When I was on the (J) earlier this September, I noticed half done paint jobs on those flyover track hulls. It could be that they're still making finishing touches.

I was under the impression it was for the (L) shutdown. I just looked up the (M) reconstruction project didn't think about it duh! I think the service plan was for that and not the tunnel shut down honestly.

Not a half baked idea though. The (M) can continue to serve Bushwick and now East NY as the viaduct gets torn down. I don't think they plan to refurbish the structure. Likely why they're asking some tenants to move as it may get messy.

 

I do recall that they're working on the viaduct as a precursor in preparing for the (L) shutdown. Spare stock will bring the (G)(M) and even the (C) to 10-car sets.

I actually suggested running a (V) to/from Canarsie to Queens Plaza or 71st Ave during the shutdown back when the MTA first announced it. But current space constraints on the 6th Ave local tracks would mean the (V) could only run on a very limited basis during rush hours and middays which would limit its usefulness. And the (M) line in Bushwick/Ridgewood will need the boost in service more so that it can absorb the displaced (L) riders who board in the middle stretch of that line.

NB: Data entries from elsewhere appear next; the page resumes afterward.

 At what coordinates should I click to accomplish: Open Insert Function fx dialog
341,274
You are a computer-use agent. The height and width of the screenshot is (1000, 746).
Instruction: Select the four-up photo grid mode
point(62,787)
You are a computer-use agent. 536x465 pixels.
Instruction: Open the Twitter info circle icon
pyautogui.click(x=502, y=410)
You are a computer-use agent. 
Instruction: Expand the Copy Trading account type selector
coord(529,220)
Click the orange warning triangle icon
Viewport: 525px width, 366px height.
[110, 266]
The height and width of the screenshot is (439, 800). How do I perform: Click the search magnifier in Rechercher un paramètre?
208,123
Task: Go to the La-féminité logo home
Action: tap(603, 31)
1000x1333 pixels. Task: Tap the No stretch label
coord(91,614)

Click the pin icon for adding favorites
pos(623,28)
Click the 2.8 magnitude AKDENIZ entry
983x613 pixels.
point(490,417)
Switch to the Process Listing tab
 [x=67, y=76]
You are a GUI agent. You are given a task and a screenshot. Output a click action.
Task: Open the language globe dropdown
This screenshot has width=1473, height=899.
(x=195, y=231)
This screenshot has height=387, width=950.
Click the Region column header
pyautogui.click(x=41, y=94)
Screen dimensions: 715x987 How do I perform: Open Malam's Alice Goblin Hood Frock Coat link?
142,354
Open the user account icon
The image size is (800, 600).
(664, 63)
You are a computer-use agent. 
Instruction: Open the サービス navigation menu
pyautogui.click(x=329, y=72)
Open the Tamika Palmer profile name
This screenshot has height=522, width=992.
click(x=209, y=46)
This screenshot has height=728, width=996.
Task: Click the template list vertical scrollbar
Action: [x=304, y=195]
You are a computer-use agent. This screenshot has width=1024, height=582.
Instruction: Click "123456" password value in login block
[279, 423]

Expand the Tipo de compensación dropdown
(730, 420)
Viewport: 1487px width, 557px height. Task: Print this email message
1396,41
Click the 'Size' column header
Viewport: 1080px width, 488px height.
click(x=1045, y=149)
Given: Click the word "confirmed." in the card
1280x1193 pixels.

they could return the (M) to its Bay Parkway terminus. Those express tracks on the West End are currently disused. They could hitch the (V) at Queens Plaza and bring the (G) back to Queens Boulevard.

 

And once the (L) shutdown is underway the extra cars can supplement (F) and (G) service. The (F) would be able to go full express btwn Jay Street & Kings Hwy while the (G) accomodates local riders.

 

This is assuming work on Culver Line station renewals is complete. Some (F) provide PT service to Kings Hwy so why not pass that to the (G)?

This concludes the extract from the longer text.